YOUR ASSIGNMENT: Transcribe only part of the material below: the lines from the one containing "Given: Collapse the" through the one containing "The width and", inclusive, exactly as written.

DATA TO PROCESS:
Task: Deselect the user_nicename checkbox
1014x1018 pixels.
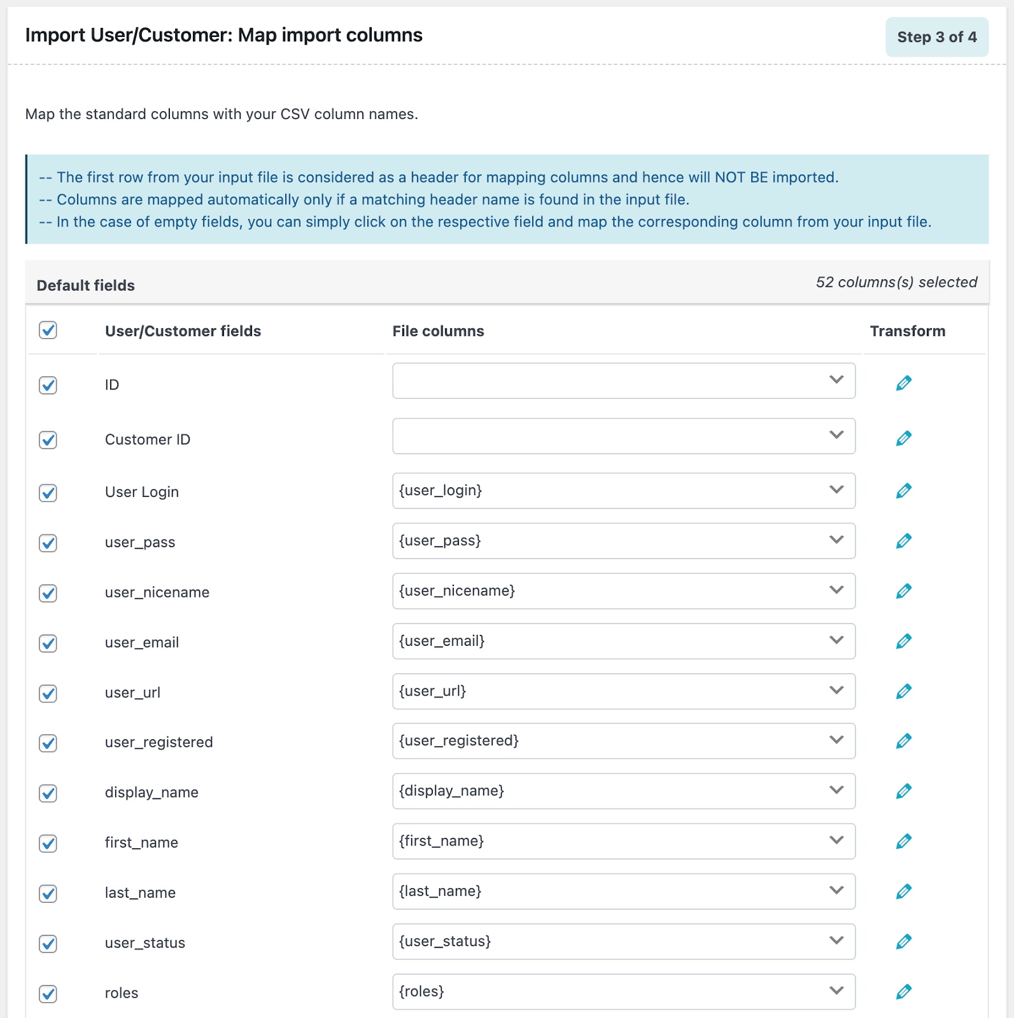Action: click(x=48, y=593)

==

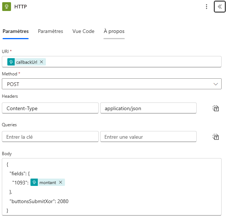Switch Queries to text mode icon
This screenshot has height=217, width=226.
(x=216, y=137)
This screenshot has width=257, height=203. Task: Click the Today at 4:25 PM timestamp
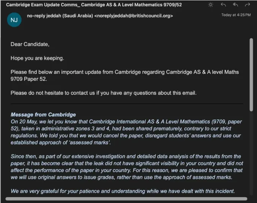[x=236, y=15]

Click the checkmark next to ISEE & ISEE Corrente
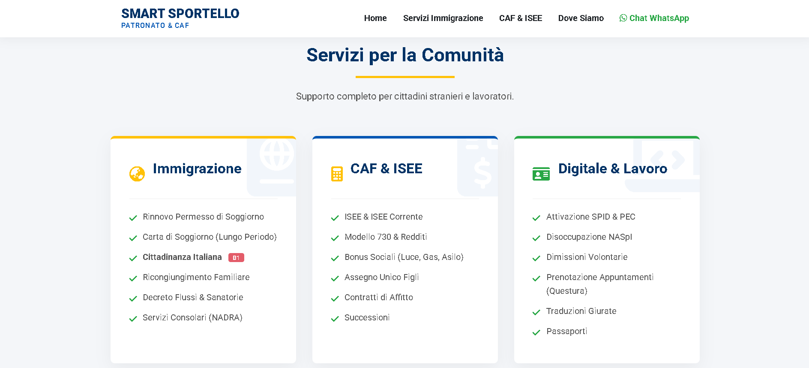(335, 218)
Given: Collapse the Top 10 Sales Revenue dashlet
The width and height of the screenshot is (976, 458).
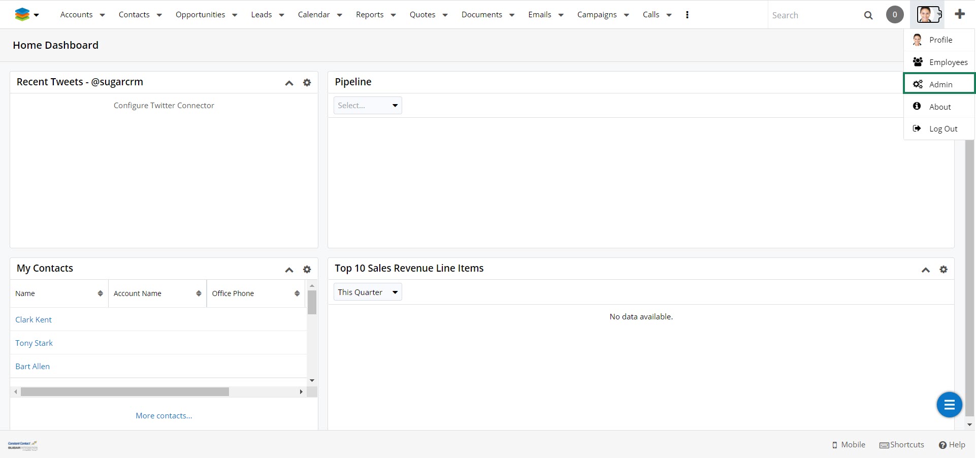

* * *

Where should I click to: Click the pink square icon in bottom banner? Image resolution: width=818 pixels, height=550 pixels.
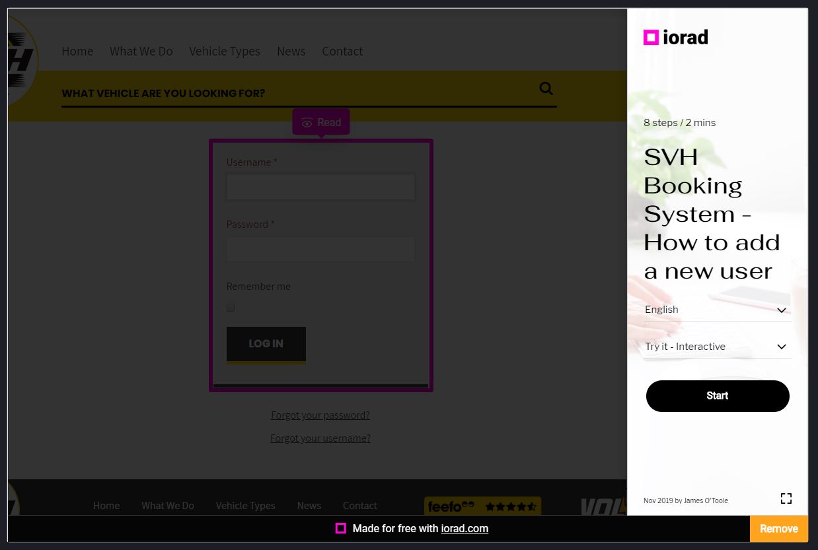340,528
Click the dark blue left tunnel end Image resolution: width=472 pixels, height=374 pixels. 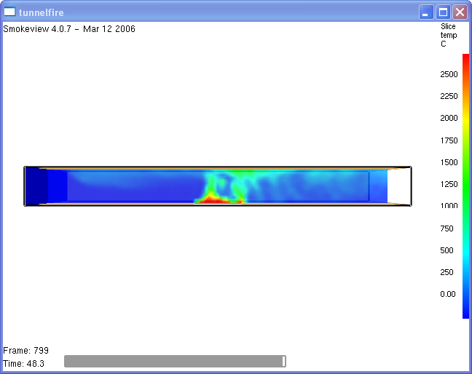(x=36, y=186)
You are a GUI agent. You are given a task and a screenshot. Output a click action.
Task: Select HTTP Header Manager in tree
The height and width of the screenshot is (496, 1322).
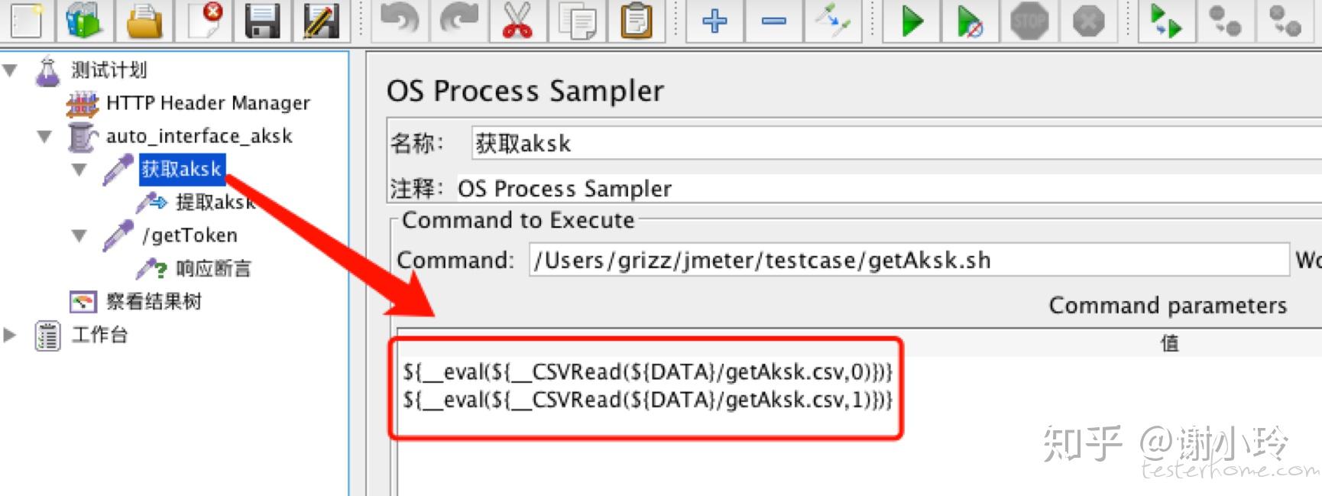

ANSWER SECTION:
Given: Collapse the Top 10 Sales Revenue dashlet
The width and height of the screenshot is (976, 458).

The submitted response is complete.